◆ FRAGMENTO DEL TEXTO
........
Por fin llegó el balazo de salida y 20 mil sujetos comenzamos a correr bajo la lluvia, desde la Alameda Central hasta el Estadio Olímpico de Ciudad Universitaria. Y yo trataba de esquivar los charcos. Sí, mis pies estaban mojados, pero no tanto como para que en la piel se formara esa pequeña bolita con líquido linfático y otros fluidos. Sin embargo, eso no lo sabía el corredor que estaba a mi lado. No me importaba que él y otros se metieran en las pequeñas lagunas que se formaron en el Paseo de la Reforma, y que se creyeran basiliscus, esos pequeños lagartos que caminan sobre el agua. Pero al hacerlo, salpicaban tanto como cuando caen de panzazo en alberca de balneario, y toda esa agua se depositaba en mis tenis. No quedó de otra que asumir actitud Zen.
........
◆ LISTA DE TAREAS
• 1. Transcribe del relato de la carrera el tramo que va desde "Por fin llegó" hasta "asumir actitud Zen.".
• 2. Resume en dos oraciones el relato de la carrera bajo la lluvia.
El listado procede de otra fuente.

◆ DATOS PROPORCIONADOS
........
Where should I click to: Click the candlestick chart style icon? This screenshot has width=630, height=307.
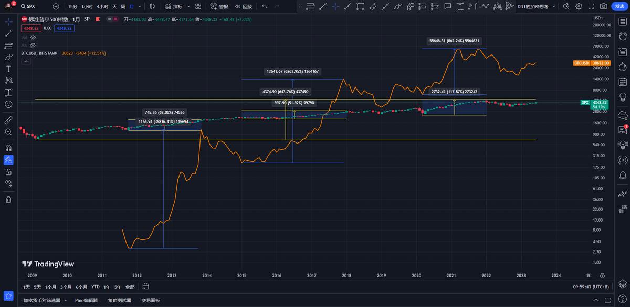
........
◆ RESPUESTAS
• 1.
Por fin llegó el balazo de salida y 20 mil sujetos comenzamos a correr bajo la lluvia, desde la Alameda Central hasta el Estadio Olímpico de Ciudad Universitaria. Y yo trataba de esquivar los charcos. Sí, mis pies estaban mojados, pero no tanto como para que en la piel se formara esa pequeña bolita con líquido linfático y otros fluidos. Sin embargo, eso no lo sabía el corredor que estaba a mi lado. No me importaba que él y otros se metieran en las pequeñas lagunas que se formaron en el Paseo de la Reforma, y que se creyeran basiliscus, esos pequeños lagartos que caminan sobre el agua. Pero al hacerlo, salpicaban tanto como cuando caen de panzazo en alberca de balneario, y toda esa agua se depositaba en mis tenis. No quedó de otra que asumir actitud Zen.

• 2. Tras el disparo de salida, 20 mil personas empezaron a correr bajo la lluvia desde la Alameda Central hasta el Estadio Olímpico de Ciudad Universitaria, y quien narra trataba de esquivar los charcos. Otros corredores se metían en las pequeñas lagunas del Paseo de la Reforma y salpicaban agua que iba a parar a los tenis de quien narra, y a esta persona no le quedó más remedio que asumir una actitud Zen.